**Entries shown**
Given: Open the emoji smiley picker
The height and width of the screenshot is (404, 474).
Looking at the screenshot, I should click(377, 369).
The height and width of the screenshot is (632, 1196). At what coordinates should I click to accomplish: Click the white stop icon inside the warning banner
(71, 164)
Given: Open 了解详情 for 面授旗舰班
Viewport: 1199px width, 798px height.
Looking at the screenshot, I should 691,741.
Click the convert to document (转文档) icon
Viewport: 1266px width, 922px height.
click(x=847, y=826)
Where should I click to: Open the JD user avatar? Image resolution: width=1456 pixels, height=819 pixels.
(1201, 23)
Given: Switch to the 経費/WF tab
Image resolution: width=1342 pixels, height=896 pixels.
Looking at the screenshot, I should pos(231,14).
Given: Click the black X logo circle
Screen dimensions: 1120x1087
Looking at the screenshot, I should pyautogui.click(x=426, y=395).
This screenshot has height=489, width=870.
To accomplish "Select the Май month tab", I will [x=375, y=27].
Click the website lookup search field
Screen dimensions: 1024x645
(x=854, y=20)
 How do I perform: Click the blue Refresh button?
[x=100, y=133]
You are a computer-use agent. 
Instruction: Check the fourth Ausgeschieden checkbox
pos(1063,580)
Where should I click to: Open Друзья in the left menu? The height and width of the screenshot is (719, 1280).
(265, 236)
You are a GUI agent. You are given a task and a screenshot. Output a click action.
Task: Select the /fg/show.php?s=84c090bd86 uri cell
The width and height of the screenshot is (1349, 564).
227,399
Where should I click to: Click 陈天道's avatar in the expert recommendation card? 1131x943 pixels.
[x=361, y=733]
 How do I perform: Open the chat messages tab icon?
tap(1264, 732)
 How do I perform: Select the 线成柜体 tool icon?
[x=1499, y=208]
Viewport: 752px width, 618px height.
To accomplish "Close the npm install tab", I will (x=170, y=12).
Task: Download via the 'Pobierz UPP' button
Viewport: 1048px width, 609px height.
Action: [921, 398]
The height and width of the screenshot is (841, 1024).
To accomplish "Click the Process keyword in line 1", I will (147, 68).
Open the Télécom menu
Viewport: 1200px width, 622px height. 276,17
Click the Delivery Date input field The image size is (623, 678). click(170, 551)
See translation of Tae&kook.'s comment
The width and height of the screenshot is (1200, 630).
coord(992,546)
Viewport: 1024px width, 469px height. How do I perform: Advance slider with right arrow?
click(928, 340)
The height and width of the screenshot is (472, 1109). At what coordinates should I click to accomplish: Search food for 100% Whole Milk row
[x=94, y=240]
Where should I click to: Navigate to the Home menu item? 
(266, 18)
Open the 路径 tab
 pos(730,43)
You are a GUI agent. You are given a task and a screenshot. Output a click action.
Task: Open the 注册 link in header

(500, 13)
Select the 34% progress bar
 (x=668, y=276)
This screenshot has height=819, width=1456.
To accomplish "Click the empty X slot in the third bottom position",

**Task description**
Search the data above for the word "will" and show every line that has it.

**Answer to the exercise**
To accomplish "Select the Май month tab", I will [x=375, y=27].
To accomplish "Close the npm install tab", I will (x=170, y=12).
To accomplish "Click the Process keyword in line 1", I will (147, 68).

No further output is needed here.